Practical Applications
If you accept the Lindy effect, several practical implications follow.
When choosing what to read, favor old books over new ones. A book published in 1925 that is still in print has passed tests that a book published last year has not yet faced. This does not mean the old book is better, but it does mean the old book has demonstrated staying power. The new book might be brilliant, but most new books disappear within a few years.
When evaluating technologies, be skeptical of the cutting edge. The newest programming language might revolutionize software development, or it might be forgotten in five years. Technologies that have persisted for decades—email, spreadsheets, relational databases—have demonstrated that they solve real problems in ways that humans find valuable.
When considering lifestyle advice, distrust novelty. If humans have been eating a certain way, exercising a certain way, or organizing their social lives a certain way for thousands of years, there is likely something to it. The diet book published last month is an untested hypothesis. The dietary practices of traditional cultures are long-running experiments.

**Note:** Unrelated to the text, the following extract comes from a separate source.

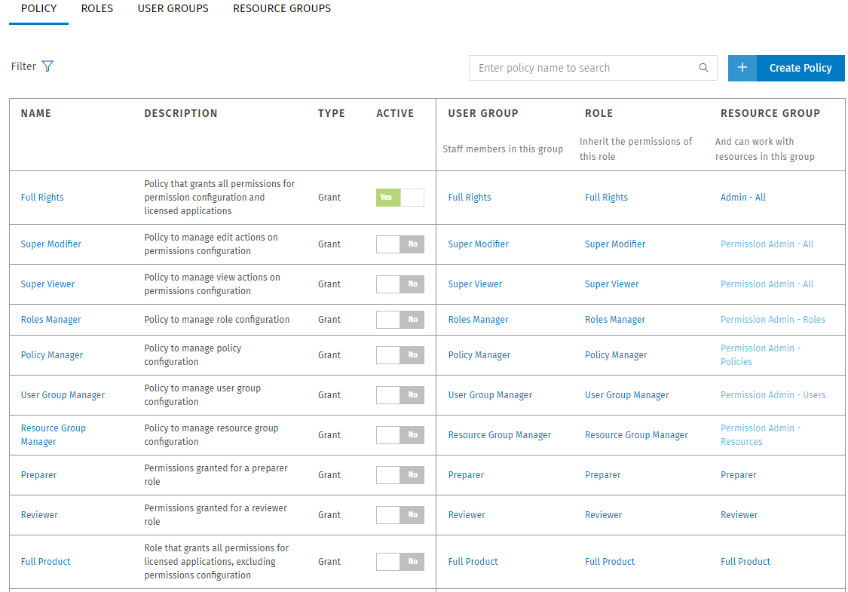This screenshot has height=592, width=848.
Task: Open the Full Rights policy name link
Action: pos(42,198)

When predicting the future, bet on the past. The institutions, ideas, and practices that have survived will probably continue to survive. The innovative disruptions that promise to sweep them away will mostly fail. Some will succeed—but we cannot yet know which ones.

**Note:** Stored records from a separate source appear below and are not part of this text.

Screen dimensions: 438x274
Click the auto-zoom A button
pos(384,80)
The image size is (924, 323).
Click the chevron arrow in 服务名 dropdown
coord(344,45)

The Comfort of the Ancient
There is something deeply reassuring about the Lindy effect. We live in an age of constant change, relentless novelty, and perpetual disruption. The Lindy effect offers permission to step off the treadmill.
You do not need to read every new business book. The ones that matter will still be around in twenty years. You do not need to learn every new technology. The ones that last will eventually become unavoidable. You do not need to follow every new trend. Most trends are noise; the signal will persist.
The ancients had this figured out. Periander's advice to "use laws that are old but food that is fresh" captures something essential. Our perishable needs—food, clothing, shelter—require constant renewal. But our non-perishable needs—wisdom, meaning, guidance for living—can be served by resources that have accumulated over millennia.
The great books are still great. The enduring philosophies still endure. The old songs are still sung, the old stories still told. In a world obsessed with the new, the Lindy effect reminds us that the old has earned its persistence. It has survived because it works. And if it has worked for this long, it will probably keep working for a while yet.